The scintillation parameters Δt_d and Δν_d describe the characteristic timescale and bandwidth of intensity maxima, or scintles, in a dynamic spectrum. The η_t and η_ν parameters are the scintle filling factors ≈0.2 (Cordes & Shannon 2010; Levin et al. 2016).

Gwinn et al. (2006) found two diffractive scintillation scales for PSR J0437−4715 made at an observing frequency of 328 MHz. The first has Δt_d = 1000 s and Δν_d = 16 MHz, while the second has Δt_d = 90 s and Δν_d = 0.5 MHz. For a Kolmogorov medium, we can scale these quantities as Δt_d ∝ ν^6/5 and Δν_d ∝ ν^22/5 (Cordes & Rickett 1998; Lam et al. 2018). Therefore, when scaled to an observing frequency of 1.4 GHz, we have Δt_d = 5700 s and Δν_d = 9.5 GHz for the first scale, and Δt_d = 510 s and Δν_d = 300 MHz for the second scale. Keith et al. (2013) measured the scintillation parameters at 1.5 GHz for PSR J0437−4715; when scaled to 1.4 GHz, they found Δt_d = 2290 s and Δν_d = 740 MHz, in between the two scales observed by Gwinn et al. (2006).

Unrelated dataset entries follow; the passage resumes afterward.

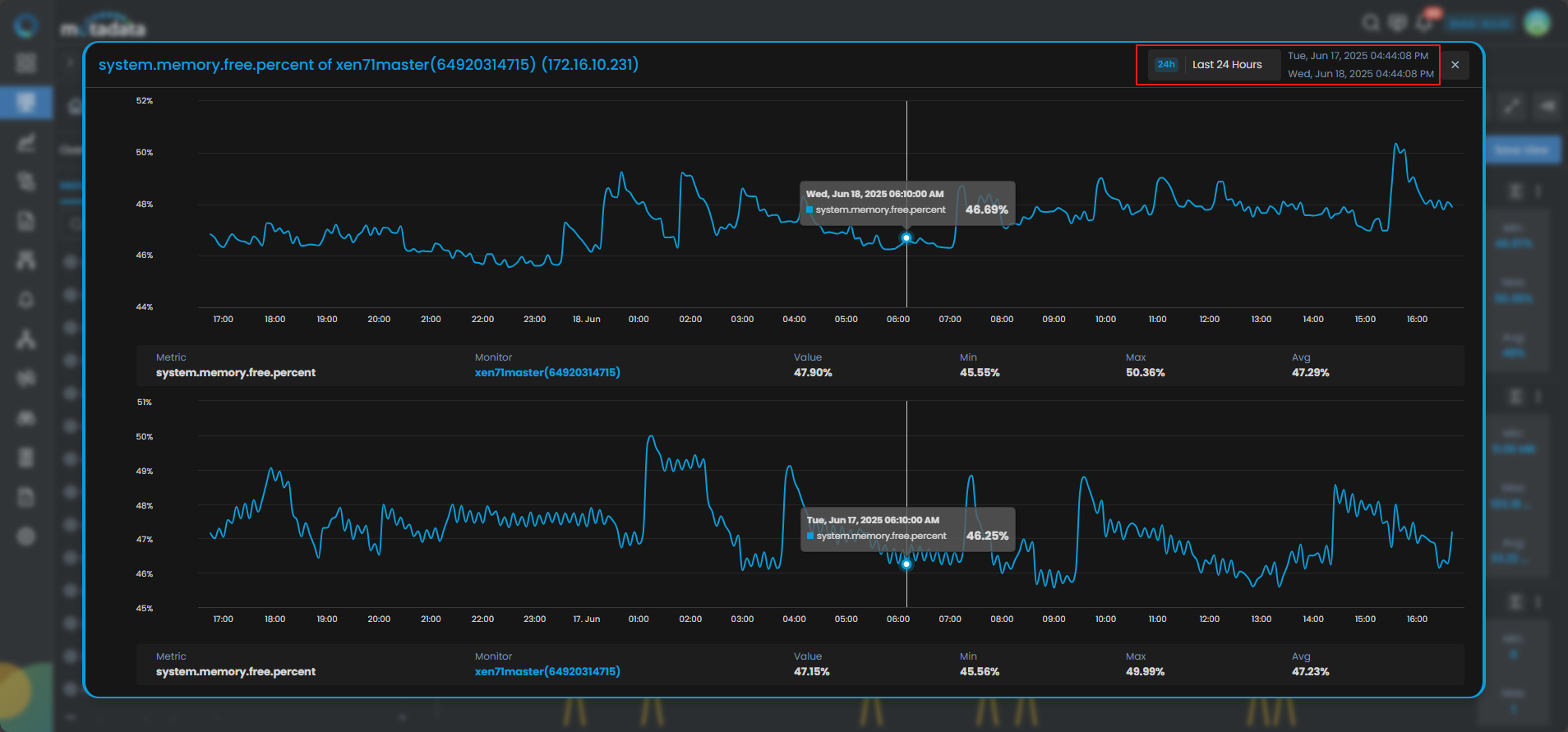The height and width of the screenshot is (732, 1568).
Task: Click the highlighted blue sidebar menu item
Action: click(26, 103)
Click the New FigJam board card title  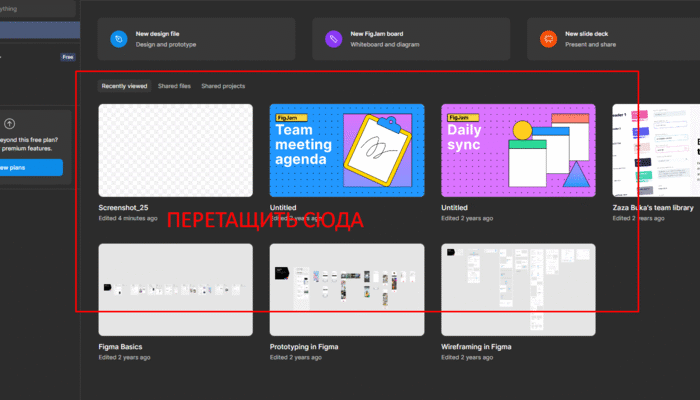[x=378, y=34]
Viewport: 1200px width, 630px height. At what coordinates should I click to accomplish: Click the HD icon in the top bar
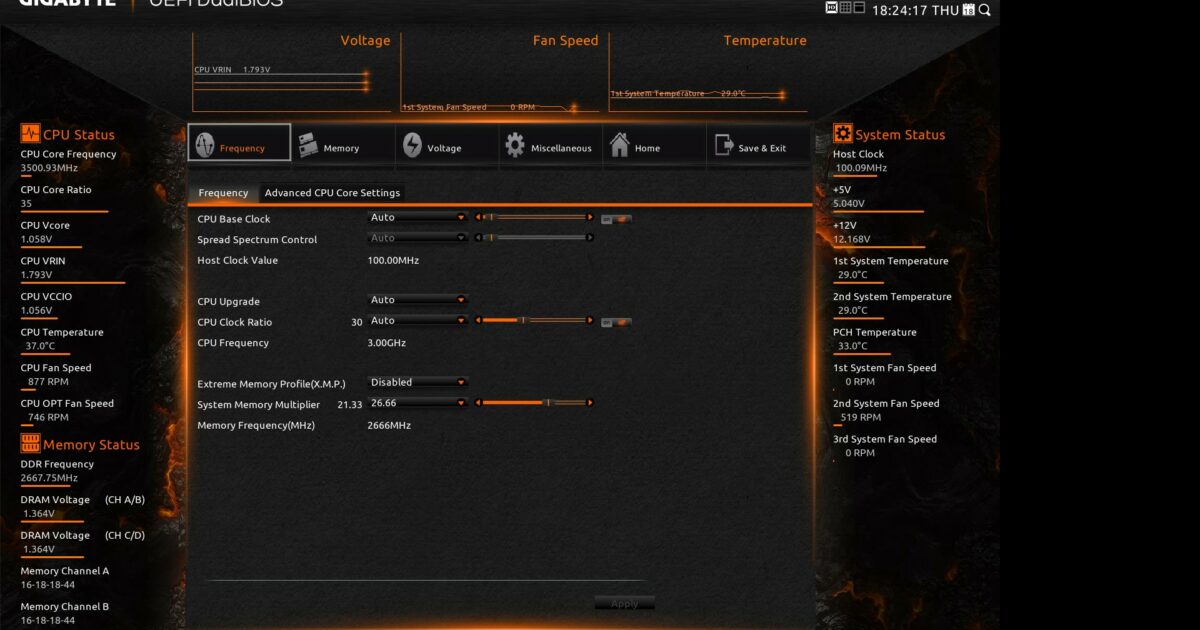(x=830, y=8)
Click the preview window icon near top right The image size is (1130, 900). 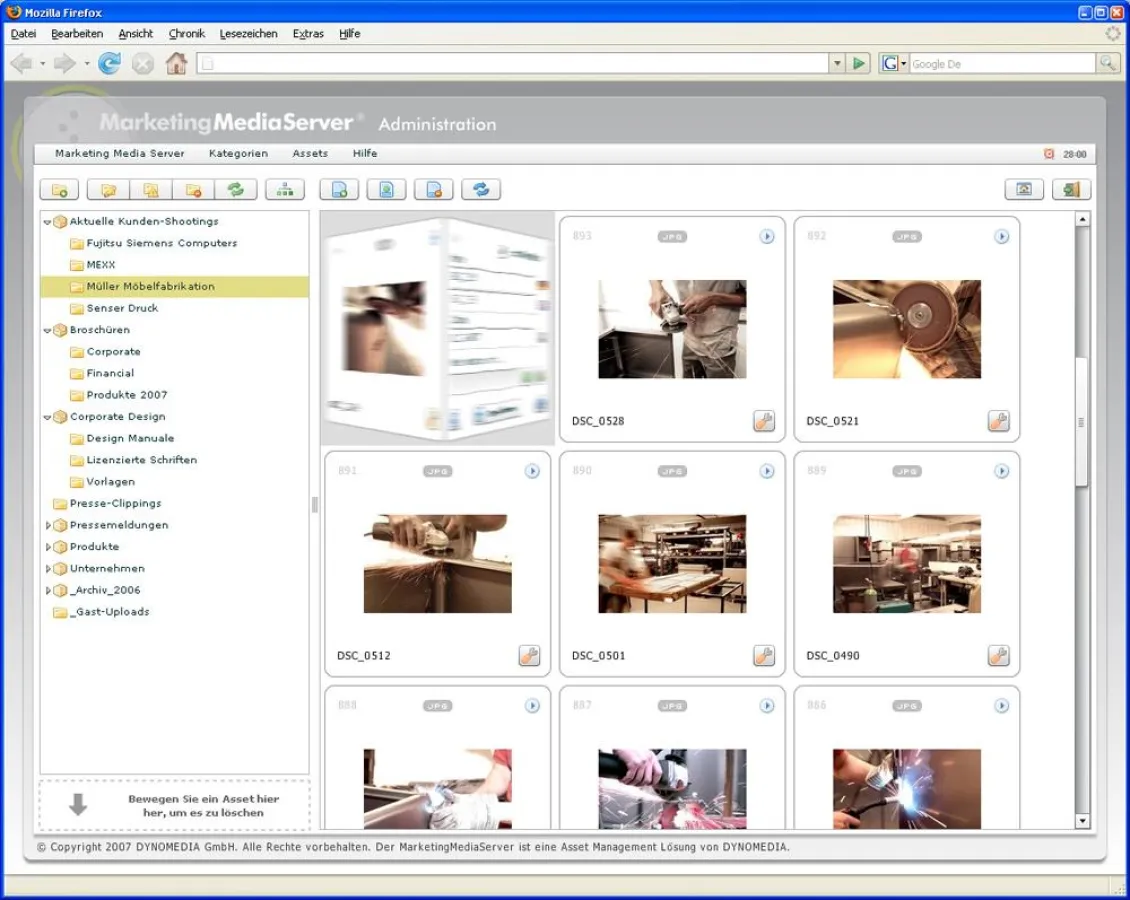pyautogui.click(x=1023, y=189)
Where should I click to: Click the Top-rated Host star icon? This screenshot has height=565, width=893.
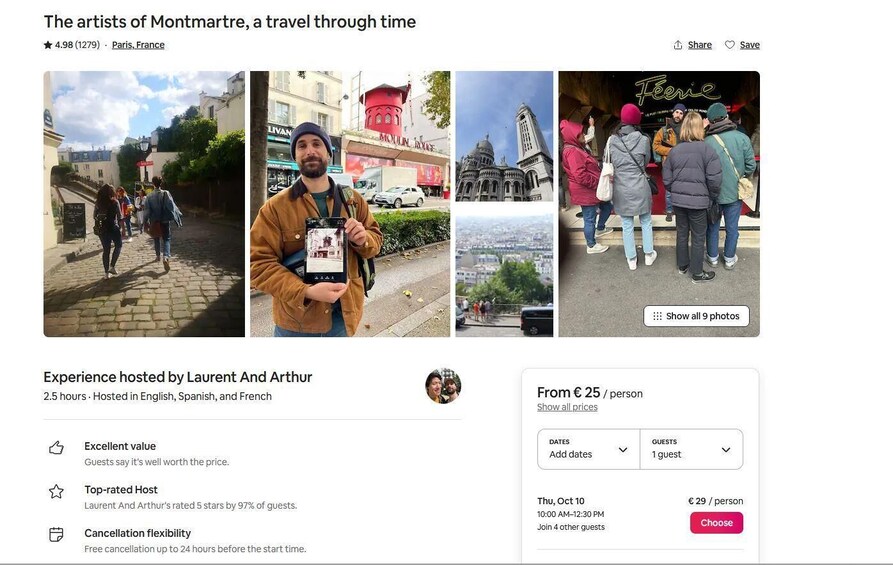(x=56, y=491)
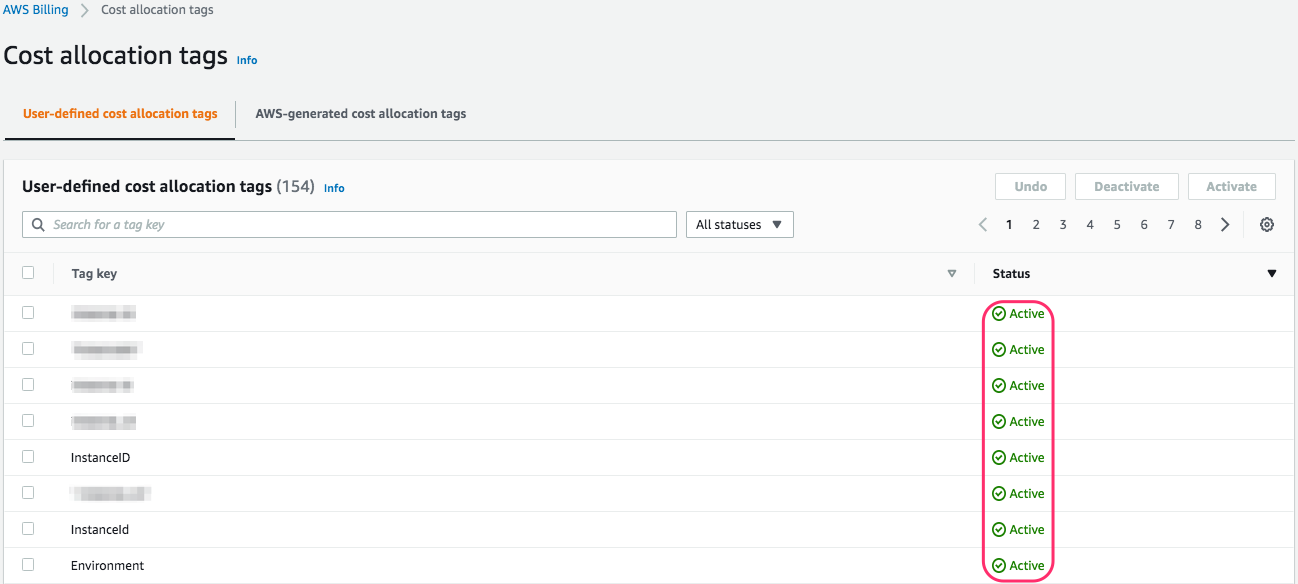Click the Status column sort arrow
The image size is (1298, 584).
(1272, 274)
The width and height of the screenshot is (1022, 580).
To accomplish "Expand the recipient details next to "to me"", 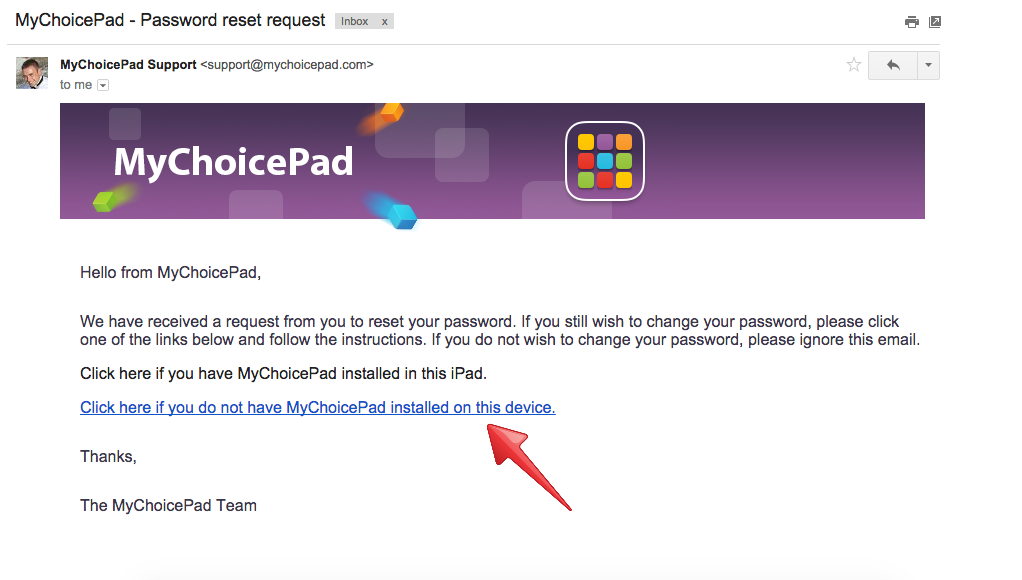I will tap(102, 86).
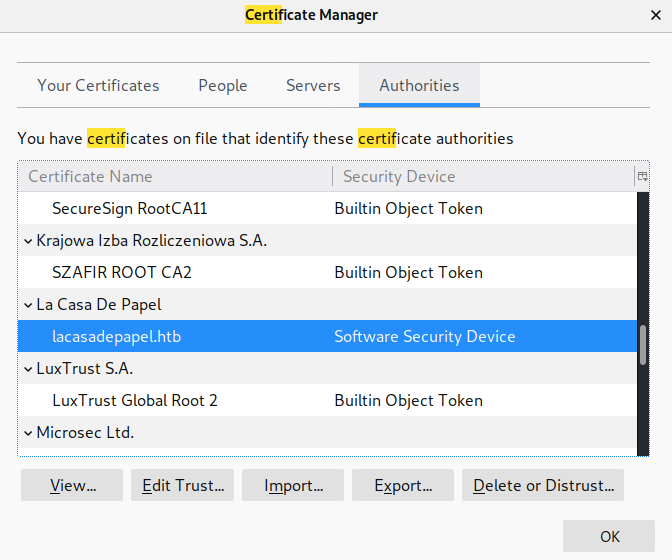Select the lacasadepapel.htb certificate row
The height and width of the screenshot is (560, 672).
pyautogui.click(x=116, y=337)
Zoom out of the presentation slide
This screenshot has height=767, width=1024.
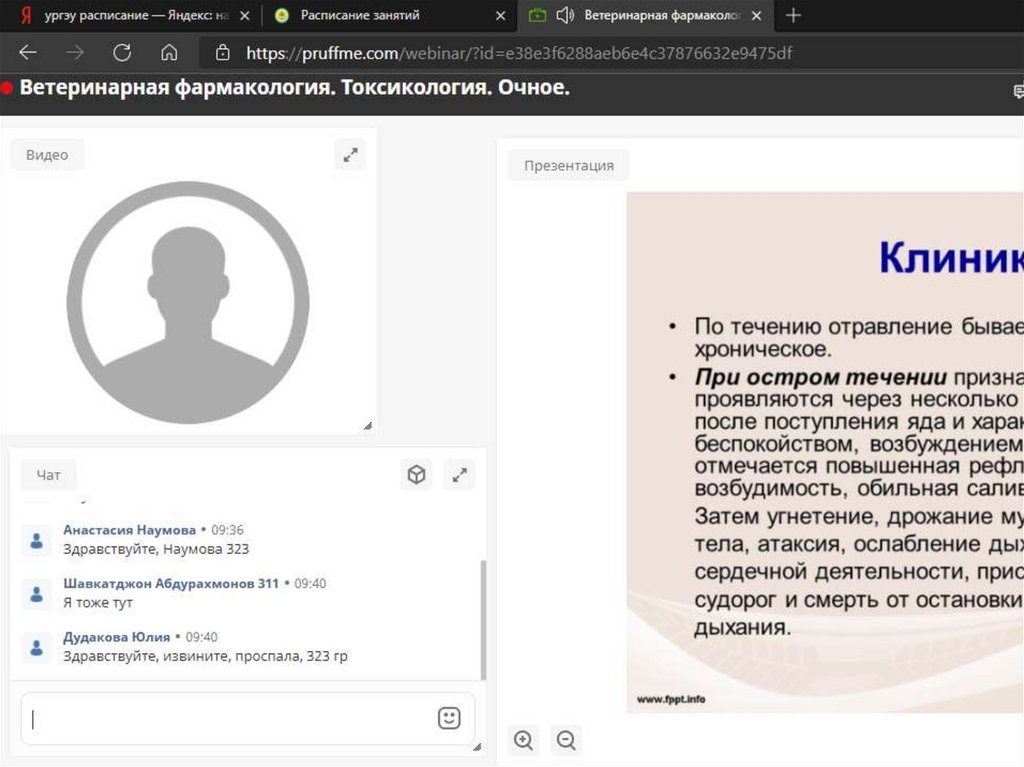566,740
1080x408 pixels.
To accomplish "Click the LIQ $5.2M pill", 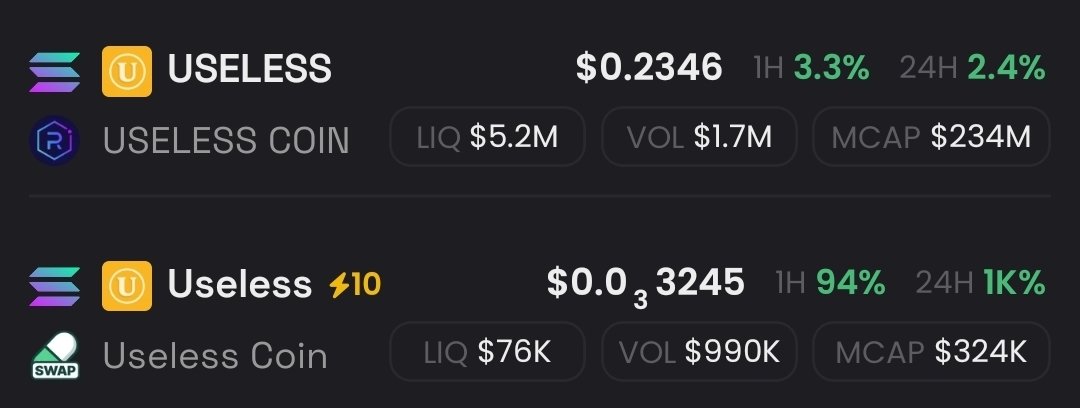I will [x=486, y=136].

Using these measurements of the scintillation parameters, we will estimate n_ISS and thus the predicted impact on the PDF of S. Given the current small bandwidths of the receiver, since B < Δν_d in all cases, the second of the two components in Equation (4) will be ≈1 and so we have n_ISS ≈ 1 + η_t T/Δt_d. For T = 13200 s, this quantity will range between 1.5 and 5.2. The higher n_ISS is, the more that the PDF will tend toward the mean S/N value S₀, whereas when n_ISS is close to 1, the distribution becomes exponential. Therefore, this value will heavily dictate the timing uncertainties achievable, which we will briefly discuss when applying to the real data.

The two other short-timescale contributions to the white noise discussed in Lam et al. (2016a) are the jitter and scintillation-noise terms; the latter is separate from the S/N change due to scintillation. Both cause stochastic deviations to the observed pulse shapes such that the matched-filtering assumption of template fitting no longer applies. Jitter, due to single-pulse stochasticity, becomes a significant noise contribution for well-timed, high-S/N MSPs (Lam et al. 2019). Shannon et al. (2014) measured the timing uncertainty due to jitter for an hour-long observation to be σ_J = 48.0 ± 0.6 ns, significantly less than the template fitting errors shown in Gancio et al. (2020). In addition, since the rms jitter scales inversely with the square root of the number of pulses, this contribution to the TOA uncertainty for a 3^h 40^m observation will be even smaller in IAR data, and therefore can be ignored.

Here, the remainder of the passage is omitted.